Nikolai se miró las manos encogidas y que seguramente estarían rojas de no ser por la persistente capa de mugre que las recubría. Trató de cobijarse bajo las cortinas que robó la pasada primavera en aquel hotelucho de mala muerte en el que alguien demasiado descuidado se había dejado la ventana abierta. Si sólo tuviera una aguja y un poco de hilo, se maldecía, podría remendar los agujeros que las ratas hacían por la noche buscando el calor de su cuerpo.
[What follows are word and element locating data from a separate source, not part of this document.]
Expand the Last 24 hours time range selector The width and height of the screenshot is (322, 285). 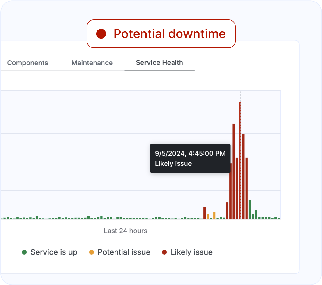[125, 231]
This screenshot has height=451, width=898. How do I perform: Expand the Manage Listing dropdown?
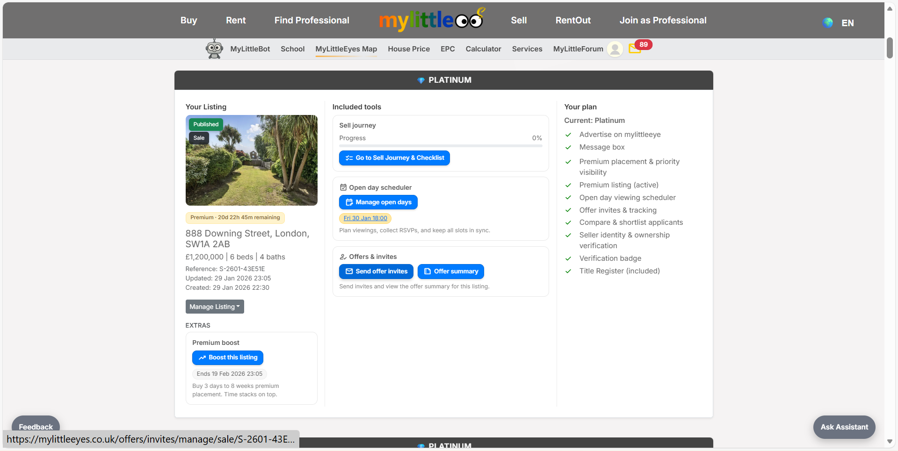point(215,307)
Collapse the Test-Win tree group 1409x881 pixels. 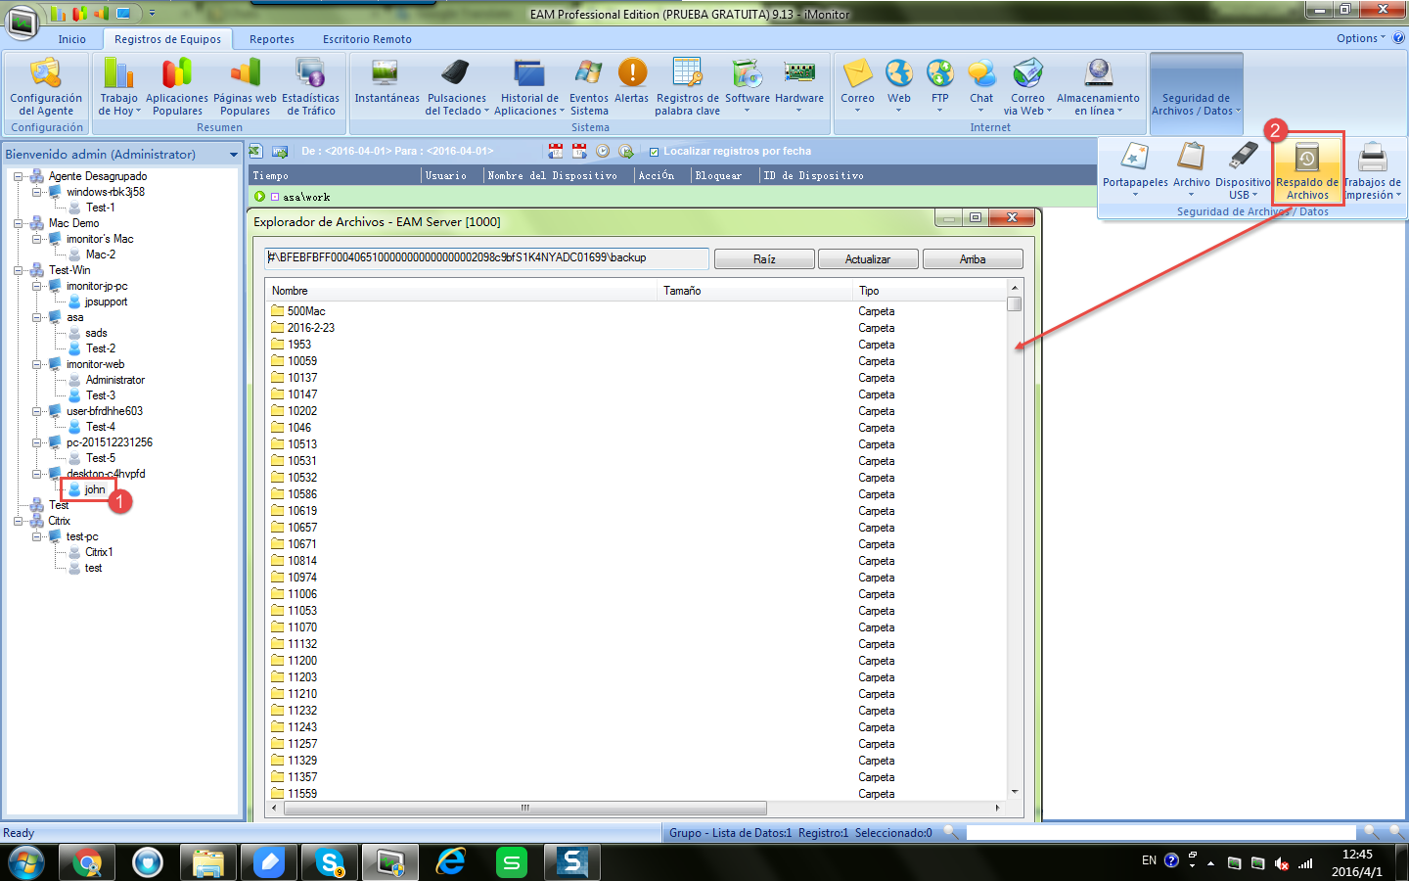pos(18,270)
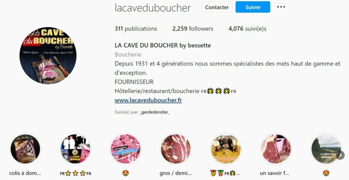The image size is (349, 180).
Task: View the 4,076 suivi(e)s list
Action: tap(247, 29)
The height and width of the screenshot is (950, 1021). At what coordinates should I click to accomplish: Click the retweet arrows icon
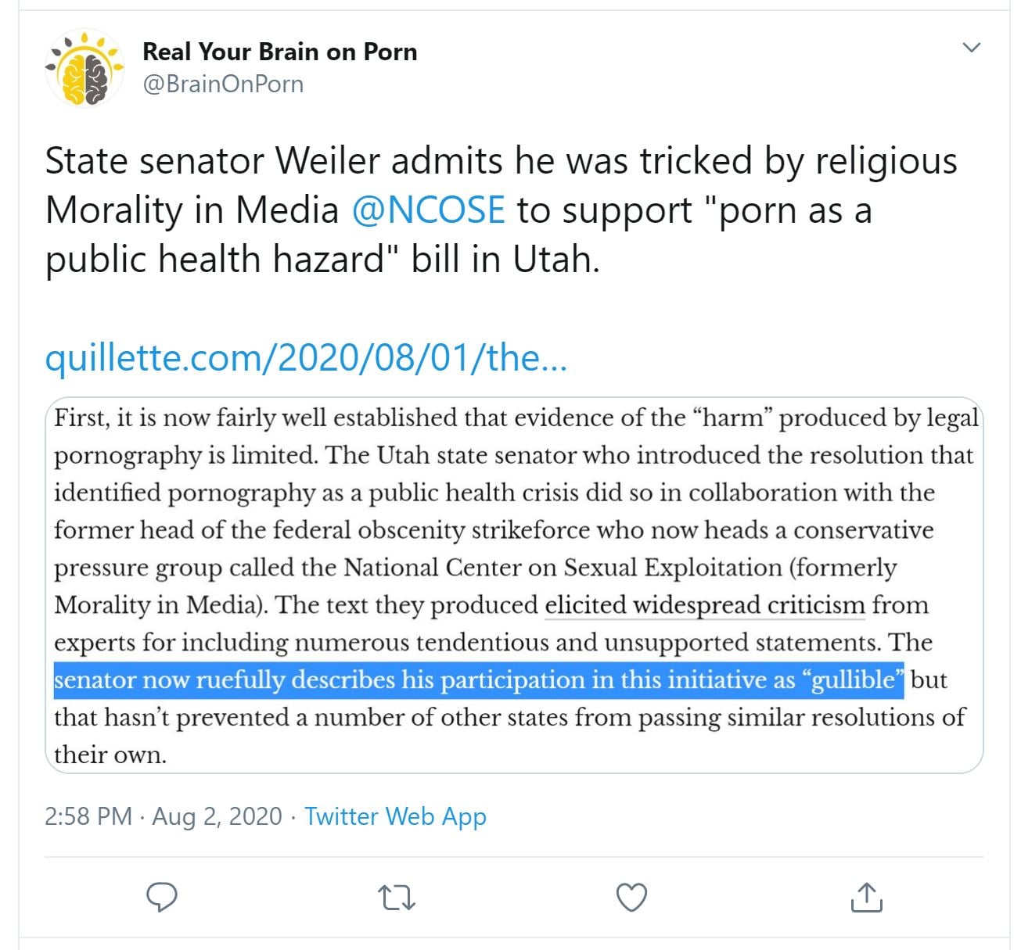point(397,897)
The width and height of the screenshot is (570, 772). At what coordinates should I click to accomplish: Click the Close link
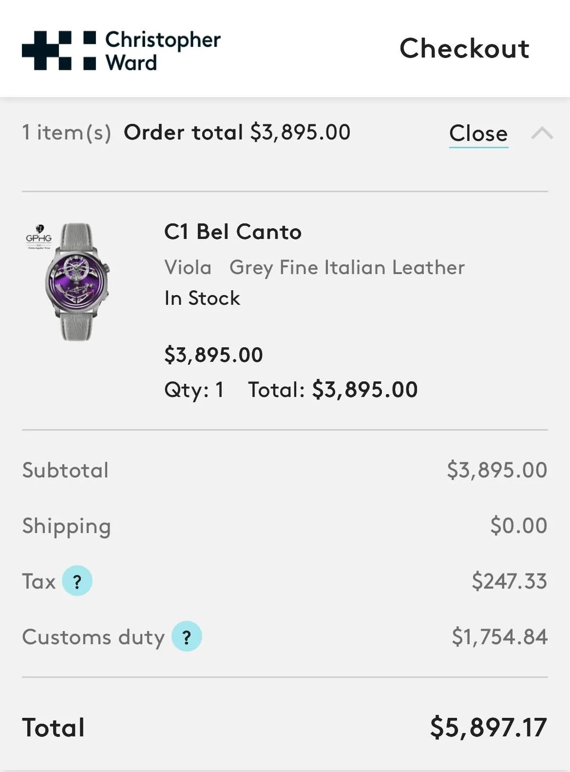[478, 133]
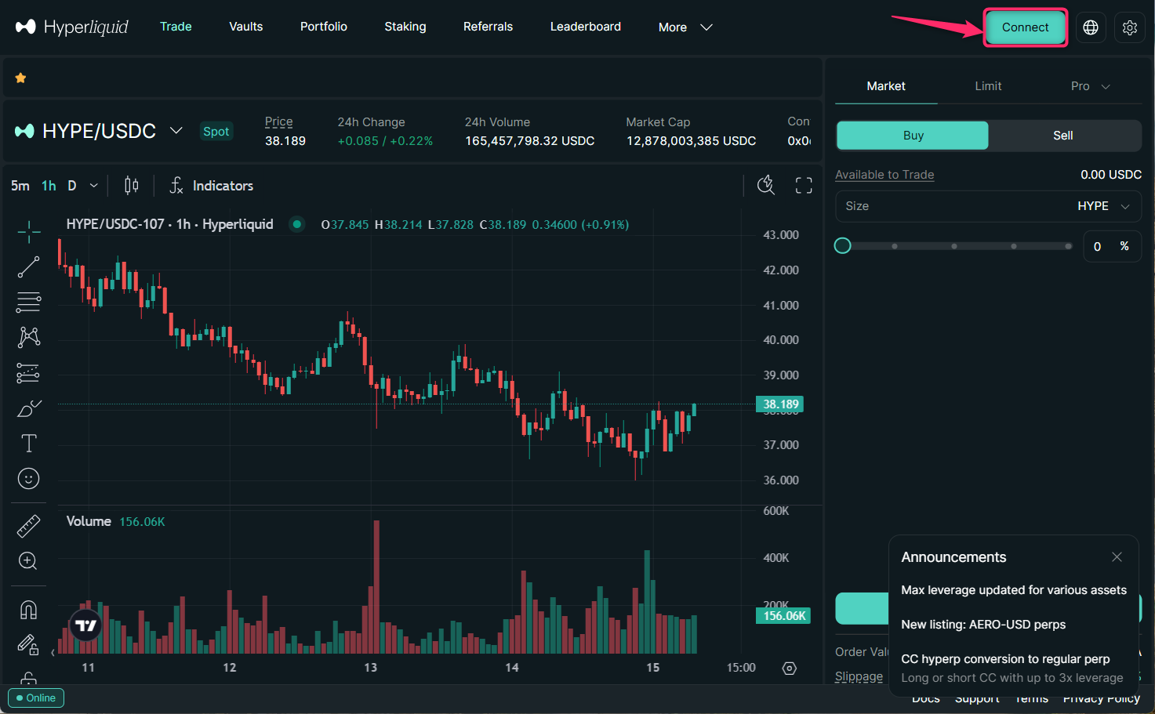Open the Vaults page

(x=245, y=27)
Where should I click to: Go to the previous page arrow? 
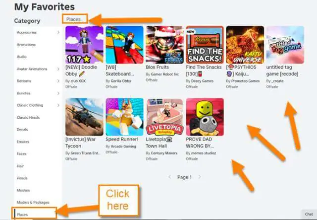pyautogui.click(x=169, y=177)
Aún faltaban dos horas para el amanecer, y apenas había podido dormir. La nieve se había fundido en contacto con sus ropas, y en aquel patio interior no había nada que le permitiera cobijarse. Malditos nazis, con sus rondas nocturnas. Pasaban revista todas las noches a los desharrapados, pidiendo documentación. Desde que su país se había metido en la Guerra, tenía que huir cada vez que les oía acercarse.
Nikolai había llegado huyendo del hambre de su Petrogrado natal, saltando de país en país, haciendo un poco de todo. Había llegado a Budapest con una cuadrilla de compatriotas hacía cosa de nueve o diez años, no podía recordar bien.
Los primeros meses fueron horribles, casi tanto como ahora. Sin nadie que le contratara, deambulaba por los callejones traseros de los restaurantes, pegándose por sobras de tres días. Sin embargo, su suerte cambió un día. Su gran talla hizo que un hombre se fijara en él. Ferenc era el herrero encargado de las reformas en el castillo, y andaba falto de mano de obra para realizarlas. Temía que de no poder encontrar a alguien pronto le relegaran de su puesto, lo que supondría la ruina para su familia. Le ofreció a Nikolai un puesto de aprendiz, sin sueldo, pero con manutención. Podría dormir en el taller, caliente, a resguardo de las inclemencias, y comer con Ferenc en su misma mesa.
Nikolai se encargaba de manejar las pesadas barras de hierro, girándolas según mandaba su maestro para que él pudiera golpearlas y moldearlas. La valla de tres metros de altura que estaban reparando necesitaba de una persona con gran fuerza, y a otra con gran maña para poder recrear los complicados motivos de la valla original.
Eran buenos tiempos en Budapest. Apenas recordaba ya las penurias pasadas. De hecho ni frecuentaba las mismas calles. Temía en su fuero interno que aquellas aceras le reclamaran de nuevo, que las sombras tiraran de él y le arrastraran al pozo de nuevo. Prefería las luces de la calle Andrassy, donde estaba fuera de lugar entre tanto lujo, pero le gustaba imaginarse sentado en un sillón cerca de la chimenea dentro de una de esas mansiones.
Fue allí donde conoció a Esther. Sus miradas se cruzaron por un instante nada más. Ella andaba apresurada cargando un pesado fardo, con el ceño fruncido y los ojos verdes centelleantes. Tenía manchada de hollín la barbilla y la oreja izquierda. Esa misma noche Nikolai repasó mentalmente todos esos detalles una y otra vez. Tenía que verla al día siguiente.